While the overall financial picture doesn’t seem really to have improved, the orchestra does seem to have adroitly avoided what was looming as a financial crisis after former CEO Jeff Melanson left last year. And the TSO did report that individual contributions to the orchestra were up impressively by more than 20% over the previous year, and the number of donors was up 15%.

The TSO’s books showed fundraising hitting an all-time high at 37.7%. Tickets contributed 27.5%, Government grants at 17.3%, Foundation contributions at 15.5%  and an additional 4.9% from other sources such as parking and concession sales.

Still – there are an awful lot of unfilled seats in Roy Thomson Hall these days. For whatever his faults as an administrator, Melanson had a big vision for the orchestra. With the TSO looking for a new CEO and a new music director, some compelling idea about what the orchestra should be will be a high priority.

  • Douglas McLennan

Why Would A Performing Arts Center Raise Millions Of Dollars to Fund Other People’s Work?

Ottawa’s National Arts Center has spent the past eight years raising $23 million so it could give the money away. Why? The NAC is a performing arts center, a presenter and home to several of the Canadian capital’s biggest arts groups. But it hasn’t been a traditional funder. At a time when arts groups are scrambling to support their own operations, why raise money to fund other artists’ work, particularly when it might never see your own stages?

It’s a brilliant move, actually. There are many ways to have impact in your field. Certainly producing or presenting great work is one of them. But there’s also tremendous power in being a convener of ideas and people, a connector of resources or an investor in work that you like. Engaging in artistic conversations with other artists and institutions outside your own walls broadens and challenges your own work.
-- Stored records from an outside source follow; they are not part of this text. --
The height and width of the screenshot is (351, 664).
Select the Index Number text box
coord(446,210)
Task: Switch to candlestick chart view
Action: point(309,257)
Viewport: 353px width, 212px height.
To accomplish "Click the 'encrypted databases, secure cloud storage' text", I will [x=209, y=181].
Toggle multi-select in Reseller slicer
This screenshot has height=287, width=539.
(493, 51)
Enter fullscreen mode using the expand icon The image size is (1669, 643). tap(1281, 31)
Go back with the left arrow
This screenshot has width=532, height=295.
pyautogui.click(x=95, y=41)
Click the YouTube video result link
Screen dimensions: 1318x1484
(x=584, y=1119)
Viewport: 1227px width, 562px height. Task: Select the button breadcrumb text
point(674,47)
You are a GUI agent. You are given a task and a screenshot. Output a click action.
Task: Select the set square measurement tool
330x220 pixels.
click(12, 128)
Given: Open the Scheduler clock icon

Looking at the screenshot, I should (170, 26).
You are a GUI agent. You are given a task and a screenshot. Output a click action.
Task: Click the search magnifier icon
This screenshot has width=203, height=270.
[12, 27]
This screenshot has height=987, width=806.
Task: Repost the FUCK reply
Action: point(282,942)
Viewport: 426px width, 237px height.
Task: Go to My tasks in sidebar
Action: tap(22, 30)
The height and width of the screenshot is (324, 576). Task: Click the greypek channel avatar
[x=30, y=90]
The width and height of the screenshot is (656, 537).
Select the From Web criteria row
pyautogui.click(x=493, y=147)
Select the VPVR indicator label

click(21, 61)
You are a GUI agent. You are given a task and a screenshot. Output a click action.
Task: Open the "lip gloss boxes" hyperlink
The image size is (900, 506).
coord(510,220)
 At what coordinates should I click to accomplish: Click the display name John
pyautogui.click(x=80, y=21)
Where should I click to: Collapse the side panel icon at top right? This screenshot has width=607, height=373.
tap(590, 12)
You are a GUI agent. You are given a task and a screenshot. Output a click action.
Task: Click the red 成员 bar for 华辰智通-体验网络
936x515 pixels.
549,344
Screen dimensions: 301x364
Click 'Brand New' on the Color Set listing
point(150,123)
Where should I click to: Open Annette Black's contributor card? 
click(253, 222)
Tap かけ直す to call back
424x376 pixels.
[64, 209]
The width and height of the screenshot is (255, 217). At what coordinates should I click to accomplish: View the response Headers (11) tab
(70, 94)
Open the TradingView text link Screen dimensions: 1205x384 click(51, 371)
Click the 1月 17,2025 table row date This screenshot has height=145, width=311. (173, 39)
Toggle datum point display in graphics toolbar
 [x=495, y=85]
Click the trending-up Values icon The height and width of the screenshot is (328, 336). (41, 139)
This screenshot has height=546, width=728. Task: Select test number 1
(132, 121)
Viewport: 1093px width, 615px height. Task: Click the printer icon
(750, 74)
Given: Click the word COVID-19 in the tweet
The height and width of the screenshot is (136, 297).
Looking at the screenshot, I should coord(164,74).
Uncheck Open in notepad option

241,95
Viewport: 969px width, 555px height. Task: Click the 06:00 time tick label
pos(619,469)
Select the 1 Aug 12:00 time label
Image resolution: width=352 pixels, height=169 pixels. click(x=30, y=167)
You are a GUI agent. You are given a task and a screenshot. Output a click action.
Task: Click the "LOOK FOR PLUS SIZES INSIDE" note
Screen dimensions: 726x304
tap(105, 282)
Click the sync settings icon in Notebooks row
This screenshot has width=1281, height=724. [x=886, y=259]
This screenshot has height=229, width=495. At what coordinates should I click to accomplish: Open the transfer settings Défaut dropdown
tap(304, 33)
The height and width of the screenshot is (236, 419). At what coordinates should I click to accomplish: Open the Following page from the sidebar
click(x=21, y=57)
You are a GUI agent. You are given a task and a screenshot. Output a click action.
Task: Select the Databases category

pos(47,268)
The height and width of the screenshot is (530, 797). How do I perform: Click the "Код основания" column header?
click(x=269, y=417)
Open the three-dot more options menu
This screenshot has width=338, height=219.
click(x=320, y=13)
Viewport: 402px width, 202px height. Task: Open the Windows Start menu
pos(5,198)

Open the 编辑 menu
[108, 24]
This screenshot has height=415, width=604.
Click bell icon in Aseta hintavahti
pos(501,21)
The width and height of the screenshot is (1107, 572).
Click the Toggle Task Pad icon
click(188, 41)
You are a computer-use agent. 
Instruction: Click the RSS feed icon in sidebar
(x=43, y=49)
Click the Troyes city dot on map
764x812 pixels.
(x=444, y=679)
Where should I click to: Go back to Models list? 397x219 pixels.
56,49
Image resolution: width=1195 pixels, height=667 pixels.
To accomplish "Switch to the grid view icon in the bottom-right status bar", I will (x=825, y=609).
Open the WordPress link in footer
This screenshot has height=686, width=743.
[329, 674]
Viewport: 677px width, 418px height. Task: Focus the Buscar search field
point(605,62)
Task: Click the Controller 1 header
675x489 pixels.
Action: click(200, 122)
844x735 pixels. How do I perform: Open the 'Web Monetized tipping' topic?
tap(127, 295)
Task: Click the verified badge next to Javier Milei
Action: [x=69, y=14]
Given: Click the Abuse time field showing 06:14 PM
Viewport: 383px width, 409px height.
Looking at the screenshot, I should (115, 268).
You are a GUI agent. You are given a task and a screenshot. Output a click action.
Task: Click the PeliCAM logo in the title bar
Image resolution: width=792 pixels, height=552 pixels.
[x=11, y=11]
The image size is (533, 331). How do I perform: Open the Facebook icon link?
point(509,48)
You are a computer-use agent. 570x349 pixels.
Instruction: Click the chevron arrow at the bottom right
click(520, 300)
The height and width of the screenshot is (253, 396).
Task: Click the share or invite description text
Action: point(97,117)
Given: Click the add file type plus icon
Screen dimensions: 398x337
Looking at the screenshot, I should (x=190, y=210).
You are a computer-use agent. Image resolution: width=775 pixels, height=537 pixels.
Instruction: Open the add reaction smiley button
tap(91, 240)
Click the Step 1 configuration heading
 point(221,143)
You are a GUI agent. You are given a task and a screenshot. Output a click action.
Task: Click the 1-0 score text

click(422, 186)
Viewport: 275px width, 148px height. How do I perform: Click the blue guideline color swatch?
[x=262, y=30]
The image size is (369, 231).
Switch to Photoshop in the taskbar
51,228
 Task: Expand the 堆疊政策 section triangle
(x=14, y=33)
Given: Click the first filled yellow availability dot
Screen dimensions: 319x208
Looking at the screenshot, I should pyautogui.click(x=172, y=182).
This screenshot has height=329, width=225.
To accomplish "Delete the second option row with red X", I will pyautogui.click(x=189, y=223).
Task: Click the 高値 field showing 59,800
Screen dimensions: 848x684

How do you build constituency for your aesthetic? The aesthetic you produce on your own stages might not travel much beyond your building, even if it gets critical acclaim. But funding artists and work beyond your own fingertips extends your influence and promotes your ideas. It’s a bold bid for artistic leadership that extends NAC’s reach well beyond Ottawa.

We’re looking for bold, compelling works that have a strong artistic team, a strong producing partner and ambitions to be national or international,” said Heather Moore, the veteran NAC artistic producer who will run the NAC’s new National Creation Fund. “This is not about the germ of an idea that doesn’t yet have a potential life. We’re talking about filling in that mid-development stage of a project that’s brewing, and that already has somebody intent on putting it on the stage.”

The main idea,NAC president and CEO Peter Herrndorf said, is to put enough cash into the hands of artists to make an exponential difference in artistic outcomes. “We want to get as much of that money into artists’ hands as possible, as quickly as possible,” he said.